# Austin Haunters



## Sblanck (Sep 13, 2007)

Greetings

I looked both in the event and make and take sections and decided this topic might fit here.
I apologize to the mods if it doesnt.

I am curious what the yard haunt scene is like in Austin, TX.?
I have visited before participating in a different venue type and seems its more open and free there. Are the code enforcement people overbearing, hard or do they really care?

Thanks

Sean


----------



## SpookySam (Mar 27, 2007)

It totally depends on the neighborhood and HOA. Austin is a big place - what part?


----------



## Sblanck (Sep 13, 2007)

Honestly no clue. I will however avoid an HOA or ARC subdivision.
I worked for home builders and had to deal with those two groups and I have no time for the little neighborhood politicians.


----------



## SpookySam (Mar 27, 2007)

The neighborhoods I've lived in have embraced the yard haunt I set up.
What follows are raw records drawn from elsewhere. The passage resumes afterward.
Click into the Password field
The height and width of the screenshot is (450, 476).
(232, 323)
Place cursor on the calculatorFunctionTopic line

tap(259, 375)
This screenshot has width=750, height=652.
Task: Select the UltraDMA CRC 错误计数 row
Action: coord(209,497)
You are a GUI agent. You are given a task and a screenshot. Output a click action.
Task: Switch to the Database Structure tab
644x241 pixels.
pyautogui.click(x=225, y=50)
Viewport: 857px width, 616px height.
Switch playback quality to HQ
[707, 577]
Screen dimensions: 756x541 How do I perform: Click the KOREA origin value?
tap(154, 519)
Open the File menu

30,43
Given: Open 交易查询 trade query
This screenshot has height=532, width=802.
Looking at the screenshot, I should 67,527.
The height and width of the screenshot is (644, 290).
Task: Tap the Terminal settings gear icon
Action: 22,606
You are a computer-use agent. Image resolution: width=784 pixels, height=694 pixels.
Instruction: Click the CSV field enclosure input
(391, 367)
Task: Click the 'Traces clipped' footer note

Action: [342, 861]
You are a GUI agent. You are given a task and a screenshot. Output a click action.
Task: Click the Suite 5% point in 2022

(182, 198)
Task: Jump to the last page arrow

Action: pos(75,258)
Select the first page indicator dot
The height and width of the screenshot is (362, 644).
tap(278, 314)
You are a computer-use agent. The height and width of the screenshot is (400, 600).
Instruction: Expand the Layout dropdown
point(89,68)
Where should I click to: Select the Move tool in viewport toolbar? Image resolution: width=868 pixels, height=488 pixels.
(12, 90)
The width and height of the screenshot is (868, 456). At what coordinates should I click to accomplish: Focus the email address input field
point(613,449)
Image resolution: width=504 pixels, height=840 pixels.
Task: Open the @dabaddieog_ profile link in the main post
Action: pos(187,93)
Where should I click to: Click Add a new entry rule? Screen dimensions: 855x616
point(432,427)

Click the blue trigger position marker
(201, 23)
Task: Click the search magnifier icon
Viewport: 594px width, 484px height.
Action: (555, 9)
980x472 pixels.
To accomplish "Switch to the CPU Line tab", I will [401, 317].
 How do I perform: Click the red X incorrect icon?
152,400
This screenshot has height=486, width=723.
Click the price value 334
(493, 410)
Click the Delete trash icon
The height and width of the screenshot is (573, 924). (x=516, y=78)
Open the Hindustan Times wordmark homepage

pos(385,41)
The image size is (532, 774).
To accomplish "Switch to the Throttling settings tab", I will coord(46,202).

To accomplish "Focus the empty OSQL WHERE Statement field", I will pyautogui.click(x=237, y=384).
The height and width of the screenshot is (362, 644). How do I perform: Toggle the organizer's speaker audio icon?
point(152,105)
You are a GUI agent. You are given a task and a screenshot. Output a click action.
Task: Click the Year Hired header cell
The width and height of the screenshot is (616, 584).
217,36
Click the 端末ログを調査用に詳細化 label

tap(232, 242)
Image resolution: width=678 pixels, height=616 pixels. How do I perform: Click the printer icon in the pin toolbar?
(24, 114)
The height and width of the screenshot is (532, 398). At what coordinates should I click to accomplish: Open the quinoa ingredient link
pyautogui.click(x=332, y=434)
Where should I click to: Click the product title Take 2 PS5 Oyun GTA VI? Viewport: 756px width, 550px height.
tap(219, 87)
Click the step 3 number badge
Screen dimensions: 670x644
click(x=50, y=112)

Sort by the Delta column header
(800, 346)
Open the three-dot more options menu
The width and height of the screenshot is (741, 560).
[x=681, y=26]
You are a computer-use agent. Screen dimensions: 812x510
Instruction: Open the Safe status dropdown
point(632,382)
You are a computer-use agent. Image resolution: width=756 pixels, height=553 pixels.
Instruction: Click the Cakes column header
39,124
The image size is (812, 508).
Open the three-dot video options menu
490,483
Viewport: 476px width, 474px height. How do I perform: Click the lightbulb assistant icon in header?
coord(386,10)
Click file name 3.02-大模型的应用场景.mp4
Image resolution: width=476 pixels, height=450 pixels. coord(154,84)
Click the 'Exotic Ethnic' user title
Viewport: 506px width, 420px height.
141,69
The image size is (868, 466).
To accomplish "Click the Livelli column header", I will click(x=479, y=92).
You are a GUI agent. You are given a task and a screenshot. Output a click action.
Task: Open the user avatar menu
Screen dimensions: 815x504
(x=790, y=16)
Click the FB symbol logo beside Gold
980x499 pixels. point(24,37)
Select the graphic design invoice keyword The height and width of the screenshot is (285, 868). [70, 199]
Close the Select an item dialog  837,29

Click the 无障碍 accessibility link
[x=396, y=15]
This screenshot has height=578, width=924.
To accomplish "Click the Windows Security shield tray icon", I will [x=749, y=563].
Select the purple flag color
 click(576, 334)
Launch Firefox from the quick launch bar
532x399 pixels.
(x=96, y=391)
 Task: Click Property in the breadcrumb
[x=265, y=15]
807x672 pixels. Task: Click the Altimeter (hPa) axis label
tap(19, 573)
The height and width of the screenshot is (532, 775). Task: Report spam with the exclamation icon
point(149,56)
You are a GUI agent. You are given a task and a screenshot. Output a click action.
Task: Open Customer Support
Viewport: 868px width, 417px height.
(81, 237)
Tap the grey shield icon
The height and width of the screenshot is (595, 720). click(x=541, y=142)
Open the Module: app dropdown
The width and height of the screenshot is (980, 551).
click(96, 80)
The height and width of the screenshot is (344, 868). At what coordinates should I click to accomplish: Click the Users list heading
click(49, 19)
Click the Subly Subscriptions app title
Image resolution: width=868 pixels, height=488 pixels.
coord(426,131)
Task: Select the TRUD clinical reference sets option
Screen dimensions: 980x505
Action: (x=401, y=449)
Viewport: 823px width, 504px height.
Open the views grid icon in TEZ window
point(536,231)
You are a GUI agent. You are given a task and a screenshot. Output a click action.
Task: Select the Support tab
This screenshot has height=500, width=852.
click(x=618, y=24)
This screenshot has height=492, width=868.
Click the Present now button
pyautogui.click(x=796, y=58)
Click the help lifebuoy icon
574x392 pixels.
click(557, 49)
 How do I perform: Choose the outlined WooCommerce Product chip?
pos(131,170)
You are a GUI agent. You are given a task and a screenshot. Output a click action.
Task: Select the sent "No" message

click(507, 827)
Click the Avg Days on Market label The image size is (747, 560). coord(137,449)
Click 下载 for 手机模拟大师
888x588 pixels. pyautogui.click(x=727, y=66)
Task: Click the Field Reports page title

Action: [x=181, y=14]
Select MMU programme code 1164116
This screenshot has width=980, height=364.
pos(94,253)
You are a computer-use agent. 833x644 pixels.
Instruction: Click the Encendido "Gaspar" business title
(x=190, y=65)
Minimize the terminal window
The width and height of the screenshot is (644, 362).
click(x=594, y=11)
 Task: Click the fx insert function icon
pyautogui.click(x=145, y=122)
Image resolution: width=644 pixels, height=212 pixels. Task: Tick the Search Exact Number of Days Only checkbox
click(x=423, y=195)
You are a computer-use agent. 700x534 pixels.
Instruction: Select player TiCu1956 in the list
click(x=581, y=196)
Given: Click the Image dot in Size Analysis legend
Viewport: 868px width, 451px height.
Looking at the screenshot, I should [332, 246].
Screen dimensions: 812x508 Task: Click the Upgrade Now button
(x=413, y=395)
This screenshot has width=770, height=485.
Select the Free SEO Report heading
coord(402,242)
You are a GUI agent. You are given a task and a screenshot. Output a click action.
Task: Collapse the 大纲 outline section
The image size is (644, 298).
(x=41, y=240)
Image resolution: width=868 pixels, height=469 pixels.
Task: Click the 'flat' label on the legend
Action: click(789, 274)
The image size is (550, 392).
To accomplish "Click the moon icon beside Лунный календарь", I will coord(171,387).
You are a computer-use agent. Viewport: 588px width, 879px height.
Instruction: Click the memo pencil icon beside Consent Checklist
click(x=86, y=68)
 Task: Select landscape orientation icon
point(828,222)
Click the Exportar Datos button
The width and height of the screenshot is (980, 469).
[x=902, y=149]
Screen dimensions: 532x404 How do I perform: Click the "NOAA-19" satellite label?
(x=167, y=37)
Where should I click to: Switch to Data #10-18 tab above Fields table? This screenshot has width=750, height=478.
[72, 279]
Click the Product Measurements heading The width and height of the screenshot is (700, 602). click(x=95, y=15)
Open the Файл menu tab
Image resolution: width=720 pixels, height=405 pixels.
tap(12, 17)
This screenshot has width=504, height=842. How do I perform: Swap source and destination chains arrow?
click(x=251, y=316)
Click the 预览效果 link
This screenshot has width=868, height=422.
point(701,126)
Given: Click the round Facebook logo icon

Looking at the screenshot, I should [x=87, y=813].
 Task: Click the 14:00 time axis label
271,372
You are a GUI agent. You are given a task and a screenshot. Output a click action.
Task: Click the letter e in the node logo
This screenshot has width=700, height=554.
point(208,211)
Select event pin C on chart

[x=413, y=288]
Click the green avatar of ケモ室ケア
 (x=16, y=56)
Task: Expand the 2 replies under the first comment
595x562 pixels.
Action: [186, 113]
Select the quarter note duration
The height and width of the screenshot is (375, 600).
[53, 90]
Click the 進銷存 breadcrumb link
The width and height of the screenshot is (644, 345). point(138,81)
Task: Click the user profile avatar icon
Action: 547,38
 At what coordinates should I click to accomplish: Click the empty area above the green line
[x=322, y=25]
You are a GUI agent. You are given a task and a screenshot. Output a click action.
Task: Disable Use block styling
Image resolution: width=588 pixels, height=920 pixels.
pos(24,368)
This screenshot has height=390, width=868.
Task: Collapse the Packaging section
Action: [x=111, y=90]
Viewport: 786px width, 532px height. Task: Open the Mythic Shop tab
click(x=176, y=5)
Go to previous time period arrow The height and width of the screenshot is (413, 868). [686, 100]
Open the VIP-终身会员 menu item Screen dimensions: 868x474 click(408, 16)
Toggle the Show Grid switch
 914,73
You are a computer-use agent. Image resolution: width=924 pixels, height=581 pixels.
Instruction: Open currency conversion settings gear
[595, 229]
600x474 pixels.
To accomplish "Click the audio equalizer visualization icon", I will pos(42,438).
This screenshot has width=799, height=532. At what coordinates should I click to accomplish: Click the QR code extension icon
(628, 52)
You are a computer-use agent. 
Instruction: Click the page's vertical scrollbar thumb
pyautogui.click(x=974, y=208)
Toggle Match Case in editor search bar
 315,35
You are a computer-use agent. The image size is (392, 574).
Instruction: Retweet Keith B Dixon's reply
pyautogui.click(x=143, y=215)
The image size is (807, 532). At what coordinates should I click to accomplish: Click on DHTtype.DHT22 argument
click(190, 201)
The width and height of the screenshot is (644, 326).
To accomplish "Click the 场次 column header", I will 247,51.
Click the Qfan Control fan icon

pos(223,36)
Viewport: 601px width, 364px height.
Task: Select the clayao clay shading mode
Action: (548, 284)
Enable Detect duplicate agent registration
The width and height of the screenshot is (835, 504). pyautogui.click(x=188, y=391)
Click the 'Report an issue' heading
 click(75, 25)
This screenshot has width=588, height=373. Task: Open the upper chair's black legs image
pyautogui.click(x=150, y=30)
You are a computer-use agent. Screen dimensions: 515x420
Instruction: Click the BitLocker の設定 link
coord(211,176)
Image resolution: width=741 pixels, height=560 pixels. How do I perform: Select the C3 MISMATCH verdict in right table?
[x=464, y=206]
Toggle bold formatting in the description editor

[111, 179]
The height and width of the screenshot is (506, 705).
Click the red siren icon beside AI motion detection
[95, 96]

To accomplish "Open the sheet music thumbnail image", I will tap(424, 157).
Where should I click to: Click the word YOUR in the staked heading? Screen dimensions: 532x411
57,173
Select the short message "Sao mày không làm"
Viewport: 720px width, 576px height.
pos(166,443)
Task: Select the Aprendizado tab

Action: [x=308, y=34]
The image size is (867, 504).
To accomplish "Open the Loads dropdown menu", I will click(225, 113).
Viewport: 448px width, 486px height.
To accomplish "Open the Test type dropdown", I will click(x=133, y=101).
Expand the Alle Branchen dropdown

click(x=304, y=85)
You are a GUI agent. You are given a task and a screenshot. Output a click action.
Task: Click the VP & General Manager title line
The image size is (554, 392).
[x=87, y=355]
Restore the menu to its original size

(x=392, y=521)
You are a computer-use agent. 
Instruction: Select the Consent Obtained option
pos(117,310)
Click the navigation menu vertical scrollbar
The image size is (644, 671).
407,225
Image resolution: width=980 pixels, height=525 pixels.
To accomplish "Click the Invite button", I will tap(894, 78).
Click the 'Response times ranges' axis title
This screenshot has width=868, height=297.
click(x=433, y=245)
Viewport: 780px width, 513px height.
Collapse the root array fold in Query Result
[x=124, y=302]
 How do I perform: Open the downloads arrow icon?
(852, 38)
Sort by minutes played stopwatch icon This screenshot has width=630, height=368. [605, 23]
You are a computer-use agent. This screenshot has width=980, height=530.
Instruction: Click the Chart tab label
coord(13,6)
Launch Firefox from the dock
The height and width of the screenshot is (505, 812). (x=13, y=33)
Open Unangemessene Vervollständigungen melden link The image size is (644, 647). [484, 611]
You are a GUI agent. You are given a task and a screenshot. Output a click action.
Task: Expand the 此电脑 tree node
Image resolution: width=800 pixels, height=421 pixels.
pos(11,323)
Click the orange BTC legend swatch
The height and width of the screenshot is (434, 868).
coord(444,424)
I've never had a complaint and always get questions about what's coming next year. However, I stick to spooky with no gore - I think the gore is more likely to trigger controversy.


----------



## Sblanck (Sep 13, 2007)

I dislike gore as well. I like the Hallowed haunting grounds and Pumpkinrots stuff.
I have always believed its not what the patron can see its what they think they see in the shadows.


----------



## austenandrews (Aug 22, 2010)

I've had good experiences here. (With Britannia Manor in our history, it stands to reason.)


----------



## SirEdward (Oct 6, 2012)

_I have been running a yard haunt in south Austin for 3 years with no problems. The local news has visted some haunts in Round Rock last year there on you tube now._


----------